(Stored data)
== == ==

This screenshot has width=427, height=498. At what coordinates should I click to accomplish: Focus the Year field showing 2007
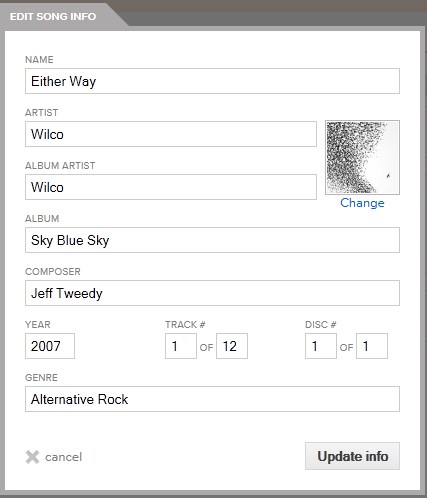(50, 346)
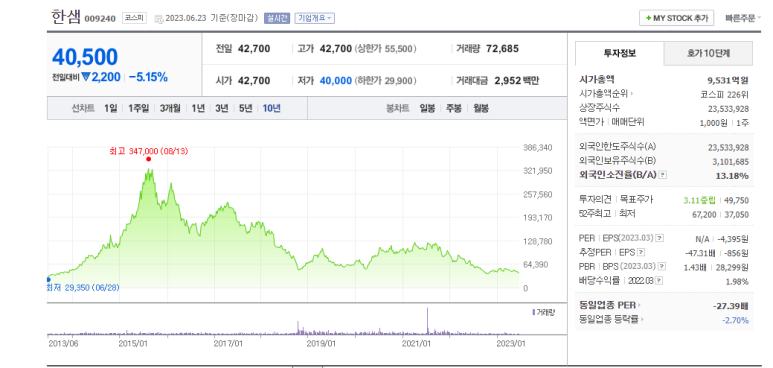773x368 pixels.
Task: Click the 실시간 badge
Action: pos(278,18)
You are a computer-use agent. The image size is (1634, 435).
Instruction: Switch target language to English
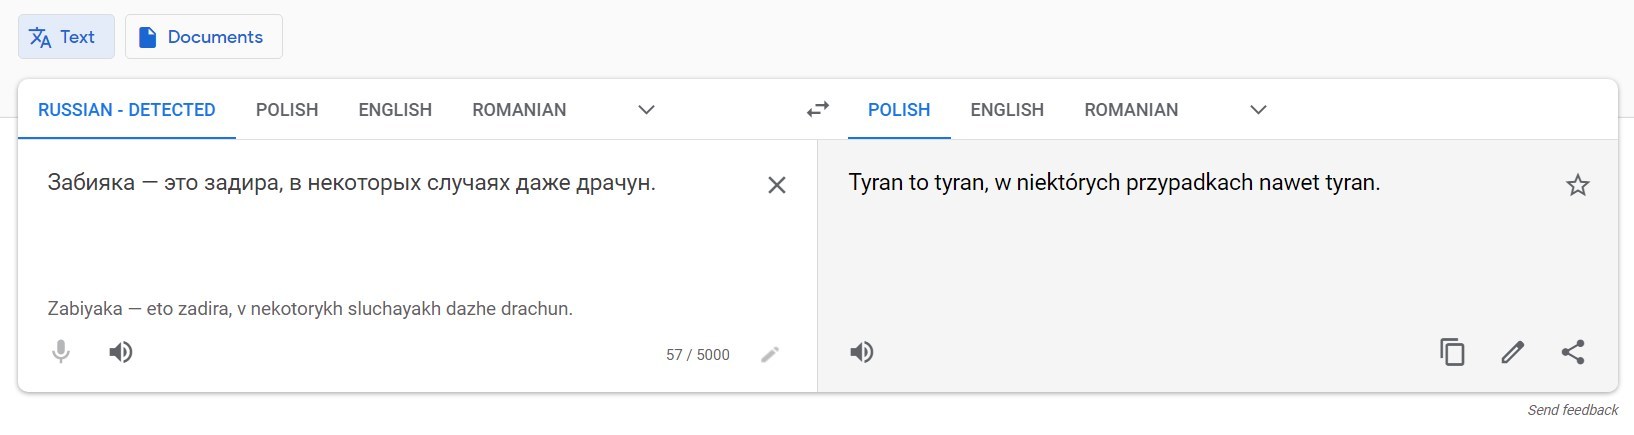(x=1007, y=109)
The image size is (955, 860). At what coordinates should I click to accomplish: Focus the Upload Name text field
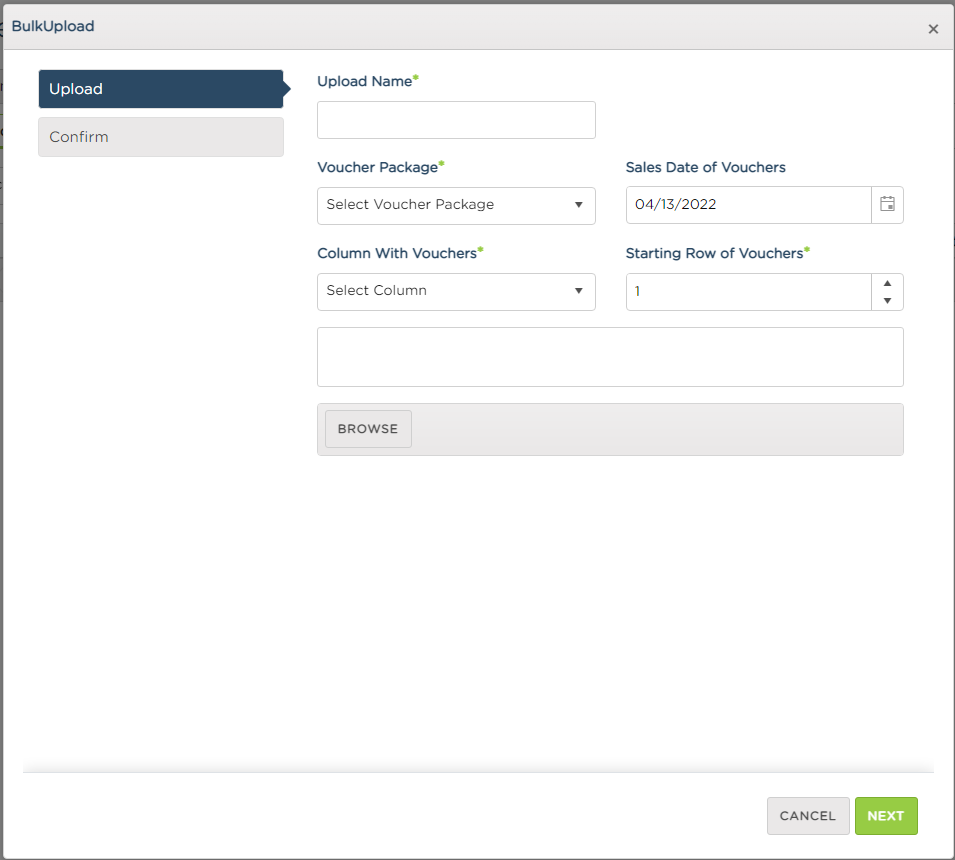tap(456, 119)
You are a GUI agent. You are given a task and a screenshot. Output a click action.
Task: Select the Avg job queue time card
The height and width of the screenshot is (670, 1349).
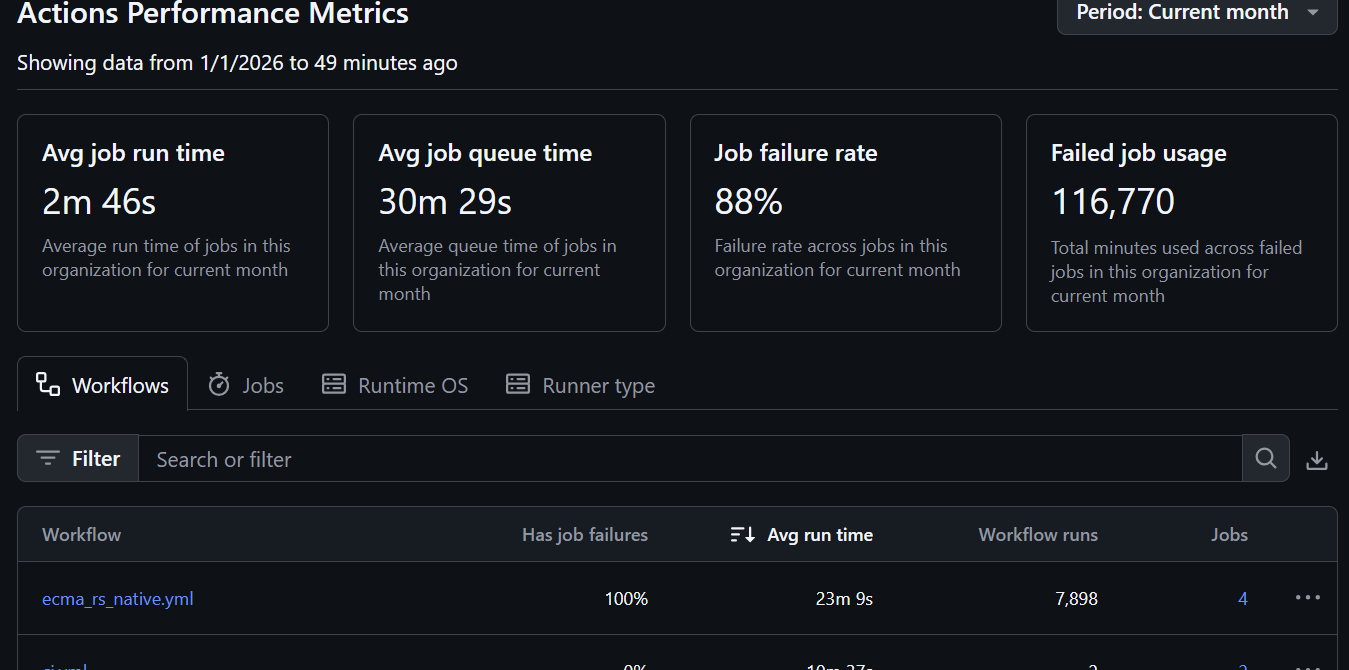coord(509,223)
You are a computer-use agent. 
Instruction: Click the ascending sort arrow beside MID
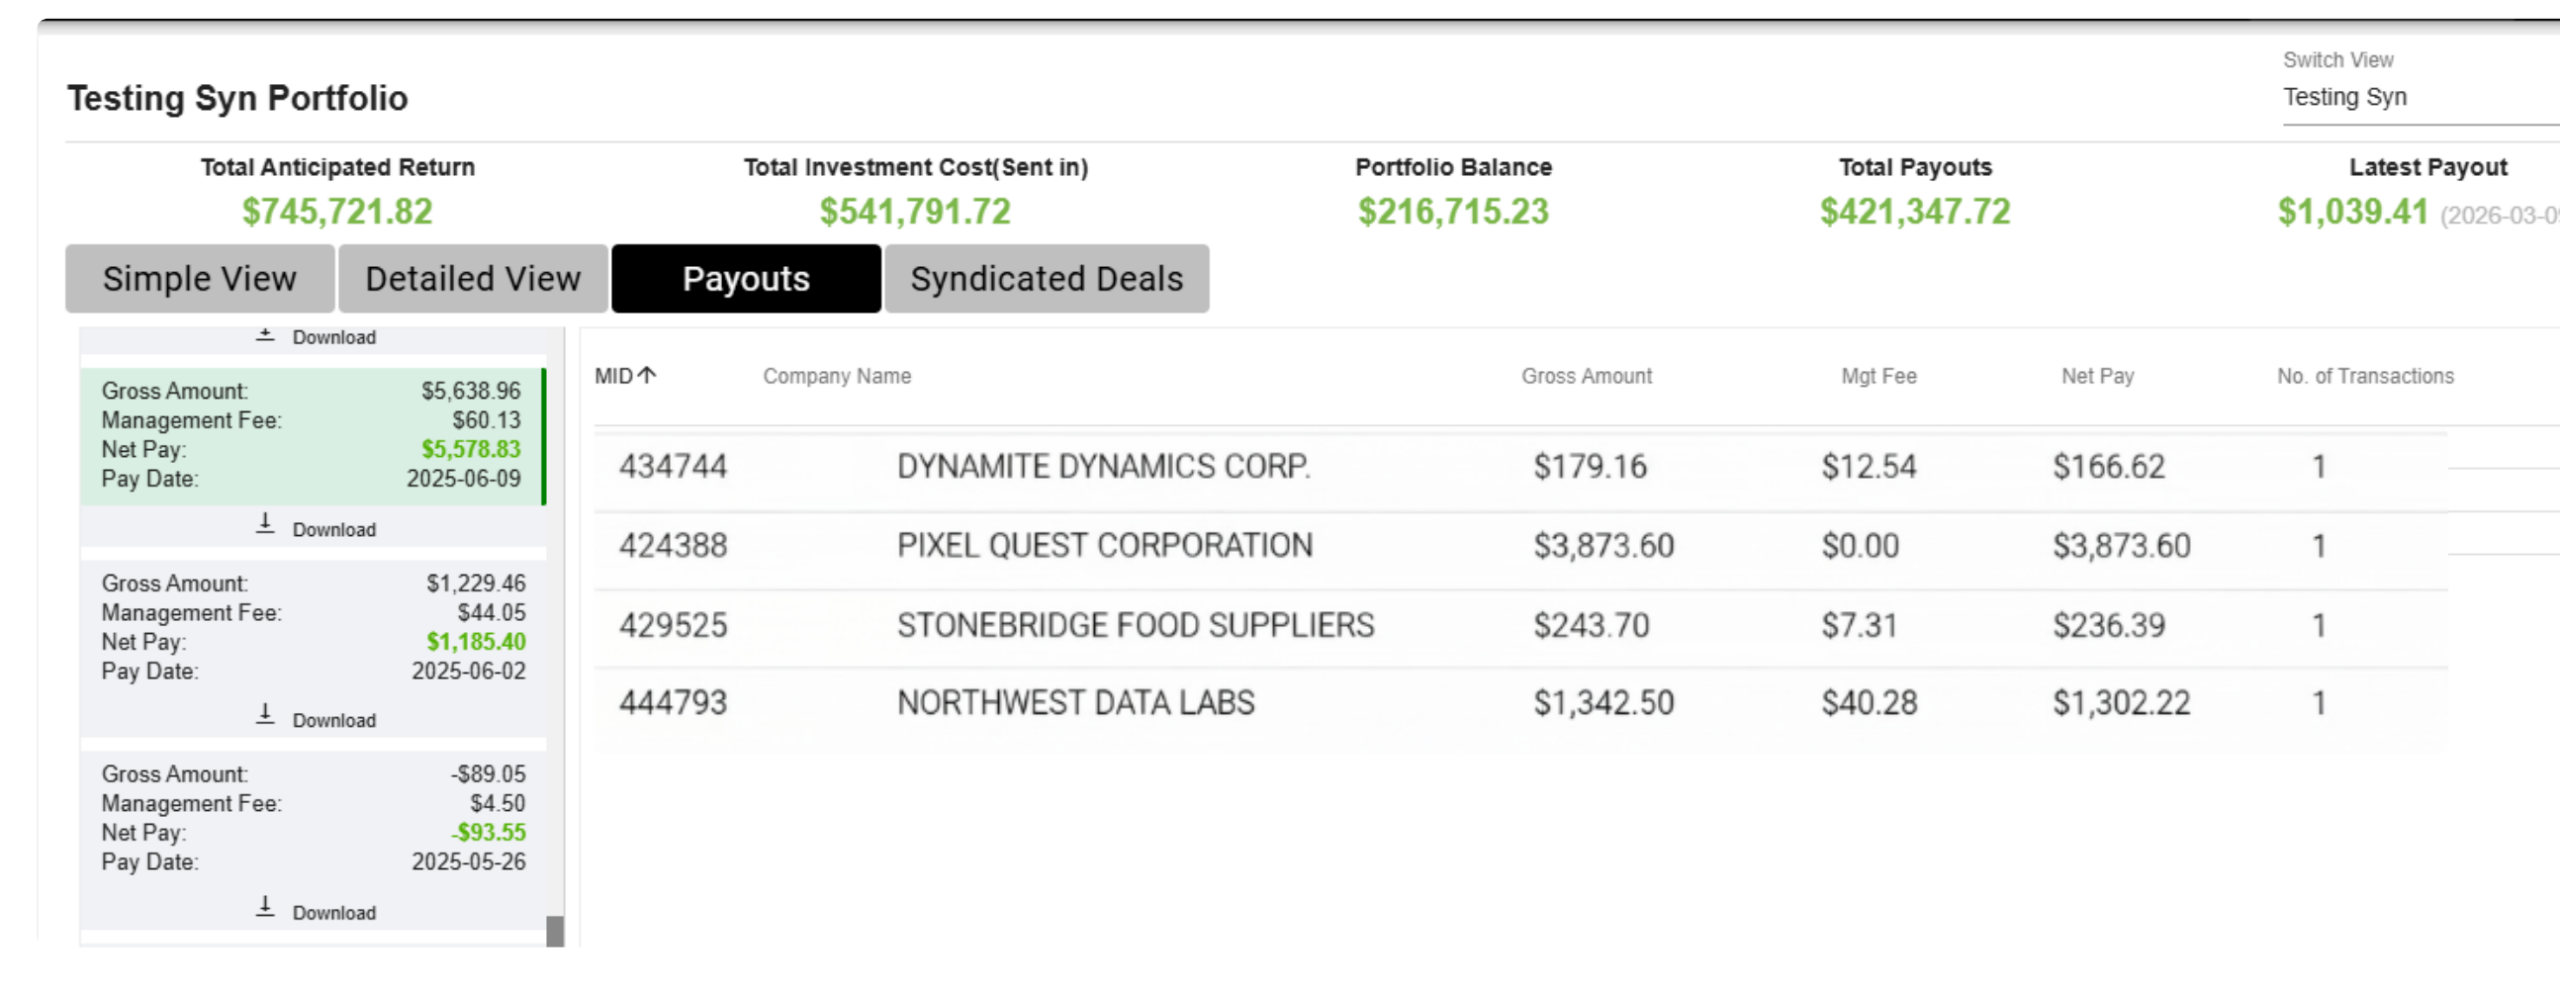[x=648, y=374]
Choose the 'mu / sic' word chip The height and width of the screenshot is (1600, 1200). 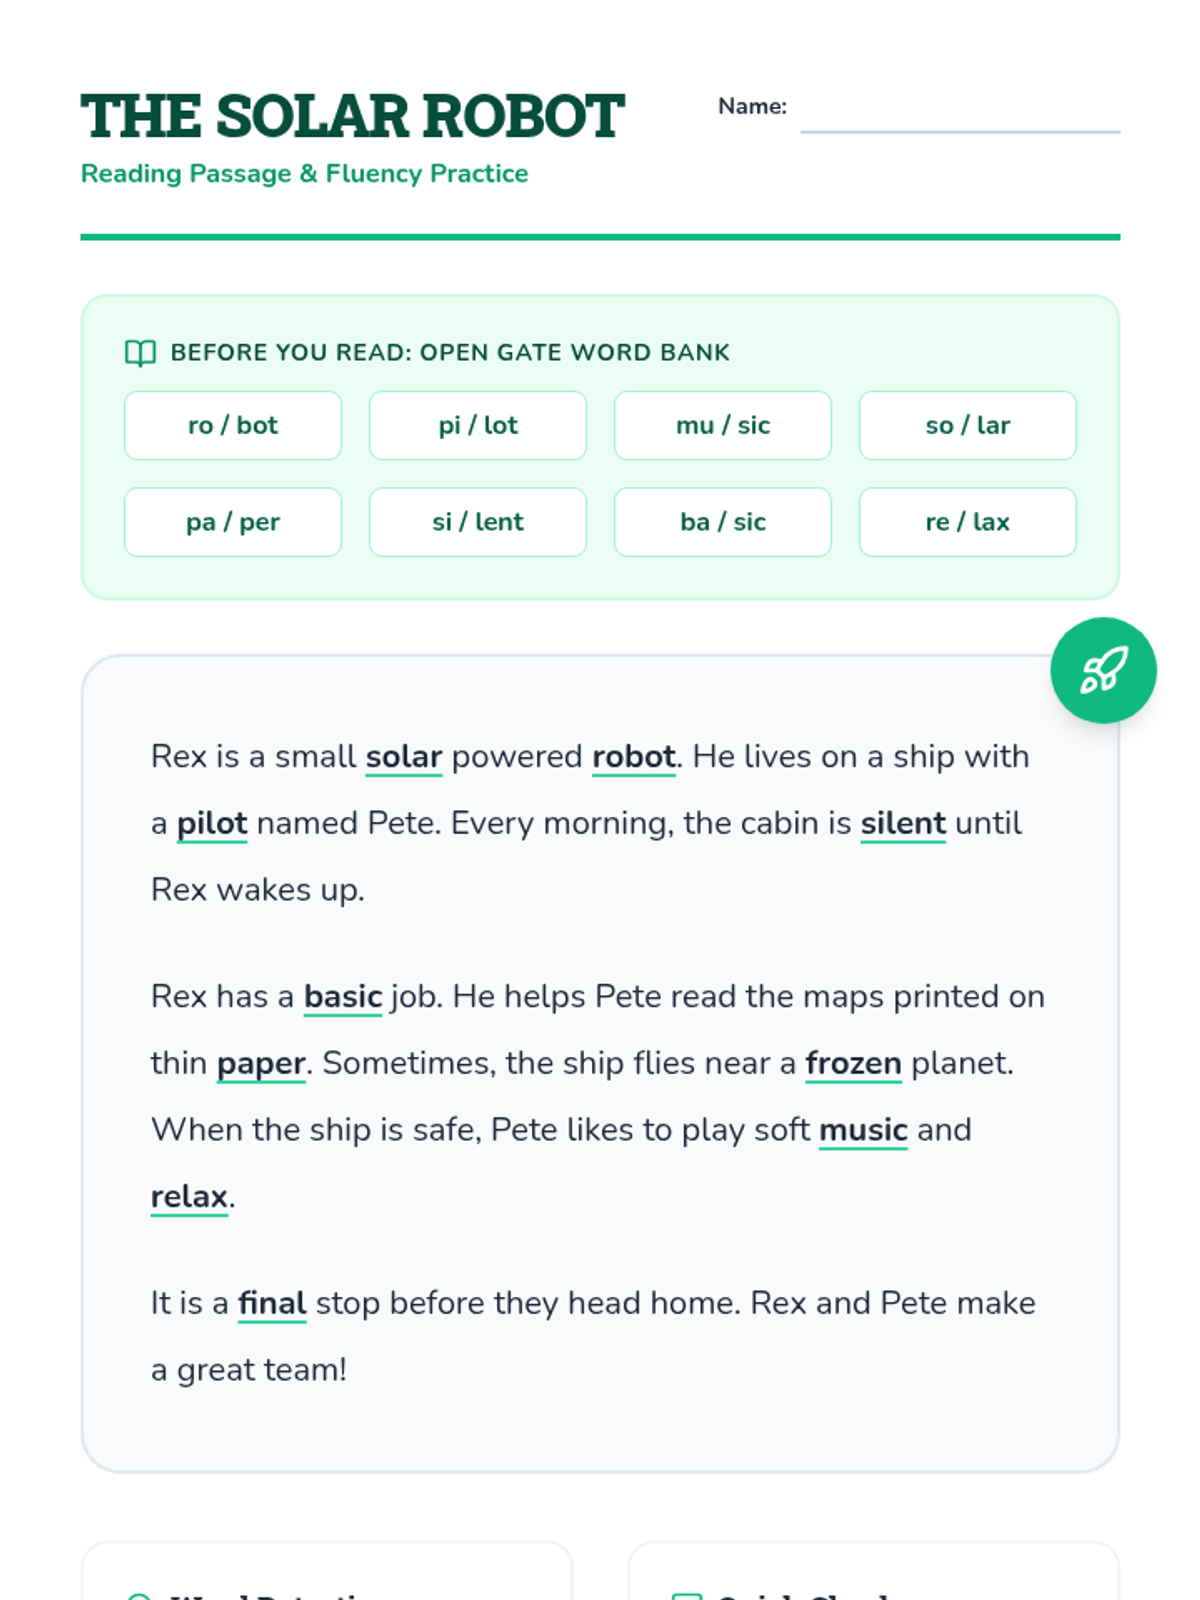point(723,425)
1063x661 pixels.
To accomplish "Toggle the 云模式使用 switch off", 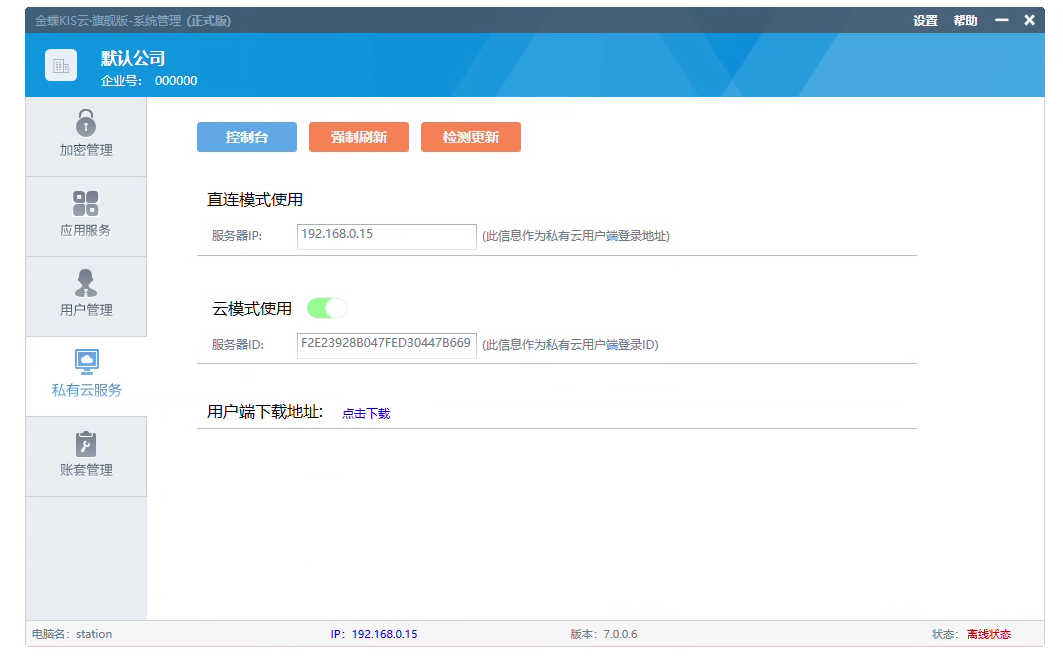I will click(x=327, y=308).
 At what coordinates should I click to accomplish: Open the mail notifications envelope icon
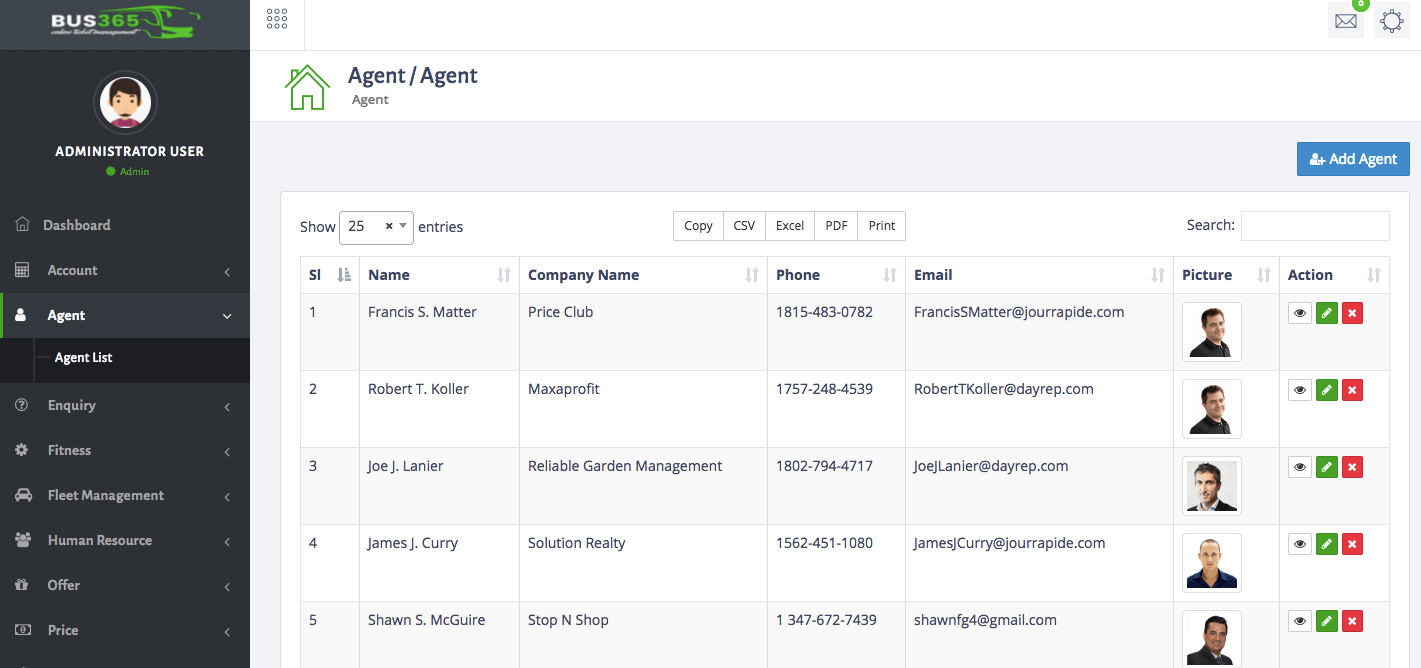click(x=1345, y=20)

== == ==

Set down word for word every line from the one containing "At what coordinates should I click to accomplish: Open" through the last line of the records above, both ends included. Leave out the pictures.

- _Exercise response_
 At what coordinates should I click to accomplish: Open the mail notifications envelope icon
click(x=1345, y=20)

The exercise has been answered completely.